Friday, May 09, 2008

JavaOne 2008

I've been at JavaOne all week, but not blogging. That is partially because of the horrible Wi-Fi at JavaOne this year. Luckily it is good today, so I am blogging before Josh Bloch's Effective Java talk. I also just picked up the new edition of Effective Java, as if I could somehow read the whole thing before the talk ... Probably should have waited to buy it at the end of the day since I won't be reading it until the train ride home. Anyways...

So what's been good at JavaOne this year? Well ... no big news, really. We see more meat on JavaFX and I guess that was the lead story at the opening keynote. It seems like JFX is about where Silverlight was a year ago. The JVM 6, update 10 does rock. You can do so much more with Java than with Flash or Silverlight, regardless of JFX, so it will be interesting to see if people leverage that.

Along those lines, the most interesting session I saw this week was by the guys from Ajaxian, Dion Almaer and Ben Galbraith. Their talk was titled "What's new in Ajax." The subject matter was interesting, but that's not what made their talk so awesome. They are outstanding speakers, and they seem to have a great rapport between them. Their talk seemed very conversational. It also definitely stood out for NOT having to follow the Sun presentation template. It was a Keynote presentation full of cool graphics, animations, and even some short video interviews with some of the top dogs in the world of Ajax frameworks. 

They also did two cool demos, one with Fluid. I fee like such a nov for not having seen this before. It is awesome. They also did an awesome demo where they "threw" a dart at a dart board. The dart board was an Ajax app running the in the browser. The dart was a Wiimote! They used the Bluetooth connection of the Wiimote to send to the PC, and then bridged the Bluetooth stack on the PC to the browser using (drum roll please) a Java applet. The applet was just for communicating with the OS, all of the graphics were in HTML and the interactivity was JavaScript. Very freakin' cool. 
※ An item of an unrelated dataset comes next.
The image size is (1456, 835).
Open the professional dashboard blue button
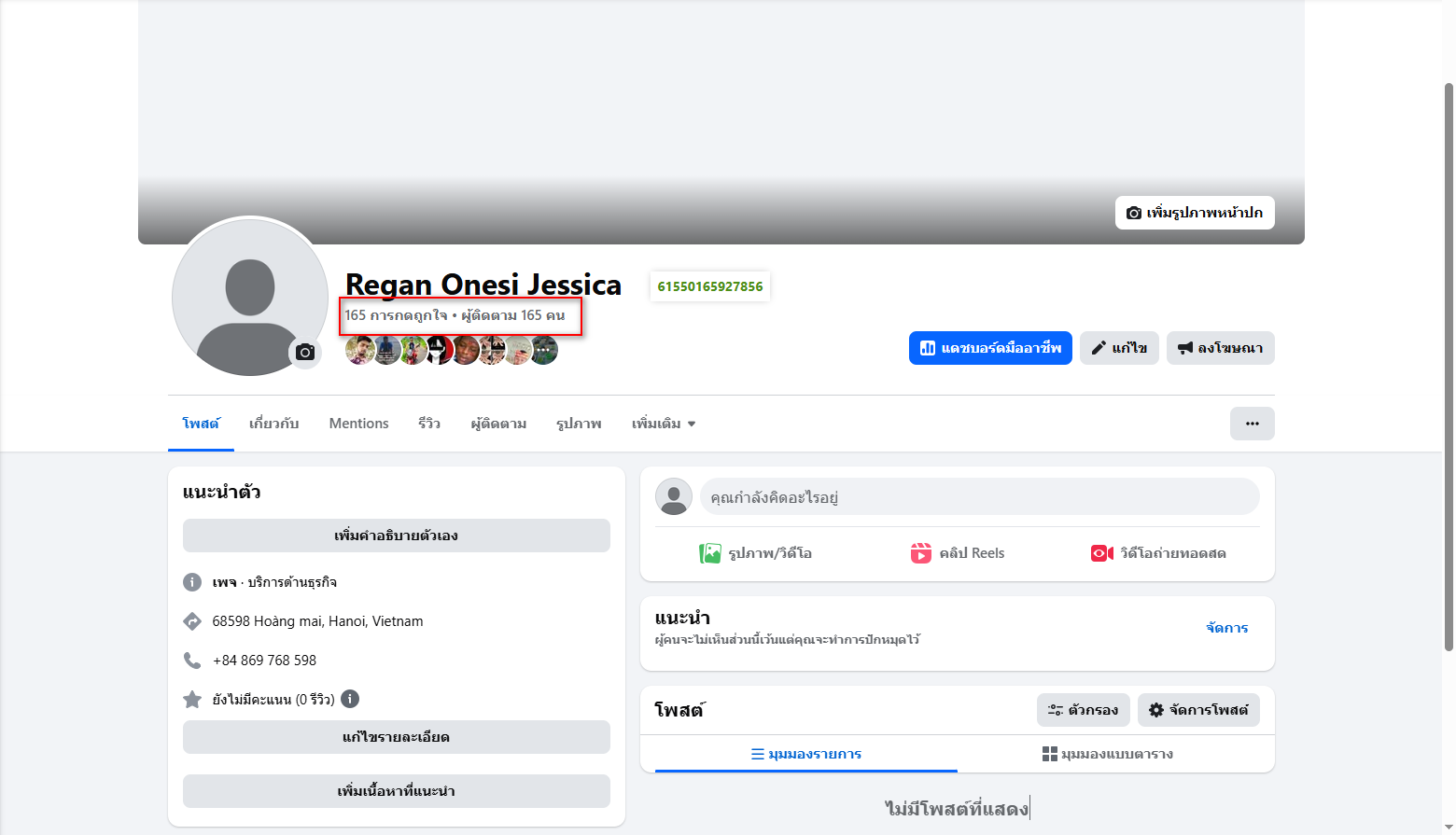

The other good session I went to was Alex Miller's talk on design patterns. Most of this was stuff I was familiar with, like problems with the Singleton and Visitor patterns. What was interesting to me was that Alex showed how closures could dramatically change the implementation of some of these patterns. He showed this for a template pattern. Both template and strategy patterns are kind of obvious targets for refactoring with closures. What surprised me was how a visitor pattern could be refactored using closures. I was inspired to start playing with design patterns in Scala, since that is the future of Java (in my opinion.) I tweeted this to Alex, and he pointed me to some writings on that exact topic. I still plan on doing my own exposition, as I think it will be fun.

1 comment:

Alex Miller said...

Thanks for the kind words on my design patterns talk. If you blog anything related to Scala patterns, I'd be interested in seeing it so drop me a line.